Als Gott sie in ihrem Versteck findet, tadelt er das ihm erwiesene Misstrauen und bedeutet ihnen, was es ihnen eingebracht hat. Sie werden nun mit der Erkenntnis von Gut und Böse leben müssen, was Gott ihnen gerne erspart hätte. Im Paradies wird diese Erkenntnis nicht benötigt. Aber jenseits von Eden werden sie darauf angewiesen sein. Und bevor er sie dann wieder sich selbst überlässt, tauscht er noch gleichsam als Bestätigung ihrer neuen Erkenntnis ihre Feigenblätter durch ordentliche Kleidungsstücke aus. Sie sollen sich nicht weiter von der nun entdeckten Nacktheit stigmatisieren lassen, denn es gibt jetzt anderes zu tun.

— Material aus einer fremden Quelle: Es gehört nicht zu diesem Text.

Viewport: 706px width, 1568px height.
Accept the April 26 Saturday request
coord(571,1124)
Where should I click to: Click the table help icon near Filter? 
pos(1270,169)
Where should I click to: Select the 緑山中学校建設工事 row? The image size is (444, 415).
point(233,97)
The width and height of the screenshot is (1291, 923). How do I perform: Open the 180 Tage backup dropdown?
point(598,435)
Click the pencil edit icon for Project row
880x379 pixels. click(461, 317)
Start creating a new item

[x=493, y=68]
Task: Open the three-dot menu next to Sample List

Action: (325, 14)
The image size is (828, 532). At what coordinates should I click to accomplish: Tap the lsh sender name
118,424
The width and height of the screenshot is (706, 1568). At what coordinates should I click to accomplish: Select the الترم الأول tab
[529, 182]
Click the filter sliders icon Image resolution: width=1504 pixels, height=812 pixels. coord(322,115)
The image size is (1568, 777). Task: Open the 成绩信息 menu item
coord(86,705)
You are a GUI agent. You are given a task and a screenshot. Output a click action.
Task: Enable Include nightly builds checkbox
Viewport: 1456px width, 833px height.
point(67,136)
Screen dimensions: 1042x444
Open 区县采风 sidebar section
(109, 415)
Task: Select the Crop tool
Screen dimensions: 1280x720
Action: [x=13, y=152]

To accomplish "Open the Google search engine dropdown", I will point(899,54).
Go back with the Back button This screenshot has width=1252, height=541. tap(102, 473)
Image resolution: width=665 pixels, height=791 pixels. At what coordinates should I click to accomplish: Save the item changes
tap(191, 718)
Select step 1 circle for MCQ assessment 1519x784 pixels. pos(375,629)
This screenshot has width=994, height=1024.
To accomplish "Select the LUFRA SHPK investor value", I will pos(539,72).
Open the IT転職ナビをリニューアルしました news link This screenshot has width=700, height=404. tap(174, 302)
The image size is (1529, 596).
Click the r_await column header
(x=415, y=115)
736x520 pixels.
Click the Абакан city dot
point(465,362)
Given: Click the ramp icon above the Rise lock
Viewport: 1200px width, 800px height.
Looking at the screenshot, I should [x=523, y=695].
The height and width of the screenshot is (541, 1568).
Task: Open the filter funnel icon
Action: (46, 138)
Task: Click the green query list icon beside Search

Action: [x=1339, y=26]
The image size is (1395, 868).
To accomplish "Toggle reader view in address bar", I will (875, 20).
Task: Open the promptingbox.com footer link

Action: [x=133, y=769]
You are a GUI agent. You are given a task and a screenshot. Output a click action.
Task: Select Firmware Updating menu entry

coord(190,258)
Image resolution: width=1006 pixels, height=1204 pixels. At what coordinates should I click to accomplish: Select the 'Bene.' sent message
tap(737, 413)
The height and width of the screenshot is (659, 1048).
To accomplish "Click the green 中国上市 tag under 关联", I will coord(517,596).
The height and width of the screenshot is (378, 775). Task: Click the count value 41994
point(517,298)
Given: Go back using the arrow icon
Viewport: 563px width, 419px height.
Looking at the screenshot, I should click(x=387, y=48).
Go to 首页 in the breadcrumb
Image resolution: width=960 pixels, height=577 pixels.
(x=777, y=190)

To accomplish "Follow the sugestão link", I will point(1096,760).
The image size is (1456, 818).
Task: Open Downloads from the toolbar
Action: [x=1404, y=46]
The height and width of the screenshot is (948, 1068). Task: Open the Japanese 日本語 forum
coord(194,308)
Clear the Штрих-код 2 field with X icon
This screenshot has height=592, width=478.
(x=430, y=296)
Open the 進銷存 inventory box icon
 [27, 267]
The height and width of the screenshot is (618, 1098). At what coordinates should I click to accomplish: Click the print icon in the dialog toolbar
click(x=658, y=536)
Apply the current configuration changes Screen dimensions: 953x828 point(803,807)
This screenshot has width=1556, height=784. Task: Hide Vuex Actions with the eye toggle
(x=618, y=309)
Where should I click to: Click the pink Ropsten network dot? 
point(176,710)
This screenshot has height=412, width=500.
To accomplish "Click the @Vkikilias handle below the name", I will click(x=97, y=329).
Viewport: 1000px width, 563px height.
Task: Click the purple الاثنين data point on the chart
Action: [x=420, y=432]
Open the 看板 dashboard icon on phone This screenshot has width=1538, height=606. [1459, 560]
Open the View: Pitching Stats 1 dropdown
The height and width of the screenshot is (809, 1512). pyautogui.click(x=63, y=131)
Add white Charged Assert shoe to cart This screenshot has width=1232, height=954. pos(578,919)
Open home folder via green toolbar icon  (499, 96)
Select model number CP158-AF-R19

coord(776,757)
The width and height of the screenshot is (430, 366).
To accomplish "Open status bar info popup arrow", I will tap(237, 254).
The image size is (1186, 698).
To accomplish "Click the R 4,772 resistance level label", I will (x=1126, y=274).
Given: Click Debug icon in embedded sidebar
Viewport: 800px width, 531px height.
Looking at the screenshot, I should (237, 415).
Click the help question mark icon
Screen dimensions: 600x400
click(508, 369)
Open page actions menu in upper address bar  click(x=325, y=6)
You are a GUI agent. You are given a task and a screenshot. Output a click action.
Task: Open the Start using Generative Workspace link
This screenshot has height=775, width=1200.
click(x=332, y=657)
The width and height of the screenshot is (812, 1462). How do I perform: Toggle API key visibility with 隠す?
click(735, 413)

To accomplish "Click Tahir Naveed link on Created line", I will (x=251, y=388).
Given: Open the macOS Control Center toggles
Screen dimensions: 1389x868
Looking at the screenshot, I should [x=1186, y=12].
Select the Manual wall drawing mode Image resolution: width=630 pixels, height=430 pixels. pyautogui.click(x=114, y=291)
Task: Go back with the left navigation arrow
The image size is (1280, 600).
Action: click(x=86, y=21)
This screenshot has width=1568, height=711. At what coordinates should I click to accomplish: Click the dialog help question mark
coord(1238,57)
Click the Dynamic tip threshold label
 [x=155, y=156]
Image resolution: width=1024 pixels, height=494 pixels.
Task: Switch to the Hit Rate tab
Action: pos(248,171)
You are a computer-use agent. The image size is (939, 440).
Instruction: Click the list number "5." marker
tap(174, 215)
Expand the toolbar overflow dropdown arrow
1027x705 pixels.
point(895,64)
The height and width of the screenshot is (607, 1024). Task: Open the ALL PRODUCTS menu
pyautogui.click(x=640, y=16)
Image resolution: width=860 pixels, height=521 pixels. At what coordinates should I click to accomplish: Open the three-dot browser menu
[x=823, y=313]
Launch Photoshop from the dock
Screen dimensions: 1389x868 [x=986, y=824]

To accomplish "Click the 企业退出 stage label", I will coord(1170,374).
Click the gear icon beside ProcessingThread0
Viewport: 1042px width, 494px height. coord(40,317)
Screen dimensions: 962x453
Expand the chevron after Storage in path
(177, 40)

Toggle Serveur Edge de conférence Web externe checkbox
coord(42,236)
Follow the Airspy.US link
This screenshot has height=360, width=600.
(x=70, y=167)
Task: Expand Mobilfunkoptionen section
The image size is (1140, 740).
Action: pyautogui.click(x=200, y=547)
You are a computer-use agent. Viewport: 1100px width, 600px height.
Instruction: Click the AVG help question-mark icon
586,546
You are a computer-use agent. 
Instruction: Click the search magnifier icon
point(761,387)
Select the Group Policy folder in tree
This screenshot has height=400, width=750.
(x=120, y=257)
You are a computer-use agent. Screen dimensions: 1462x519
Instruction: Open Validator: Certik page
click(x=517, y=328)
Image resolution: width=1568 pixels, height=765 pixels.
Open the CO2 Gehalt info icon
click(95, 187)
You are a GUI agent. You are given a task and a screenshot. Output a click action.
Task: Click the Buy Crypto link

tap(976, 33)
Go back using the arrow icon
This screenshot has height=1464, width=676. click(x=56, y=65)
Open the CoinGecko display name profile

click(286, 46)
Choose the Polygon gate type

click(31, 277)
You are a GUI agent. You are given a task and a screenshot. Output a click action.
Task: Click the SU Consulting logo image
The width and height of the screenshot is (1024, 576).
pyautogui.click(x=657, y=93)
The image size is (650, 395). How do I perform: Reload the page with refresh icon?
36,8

Wer im Paradies die eigenen Regeln durchsetzen will, macht es zu einem Ort des Misstrauens und wird des Platzes verwiesen. Wer da, wo für alles gesorgt ist, mehr will, wird weniger bekommen. Die Überbietung der Vollkommenheit kann nur ihre Infragestellung bedeuten. Es ist wie bei dem Fischer und seiner Frau, die vom Butt immer mehr verlangt, eben auch bis dahin, schließlich selber Gott werden zu wollen. Sie landen schließlich wieder in ihrem alten Elend. In all dem spielt der Baum des Lebens keine Rolle, von dem zu essen übrigens nicht verboten war. Jetzt aber lässt ihn Gott bewachen von zwei Cherubim. Nach dem, was passiert war, darf er unter keinen Umständen angetastet werden; wie sich gezeigt hat, kann dies allein durch ein Verbot nicht sichergestellt werden.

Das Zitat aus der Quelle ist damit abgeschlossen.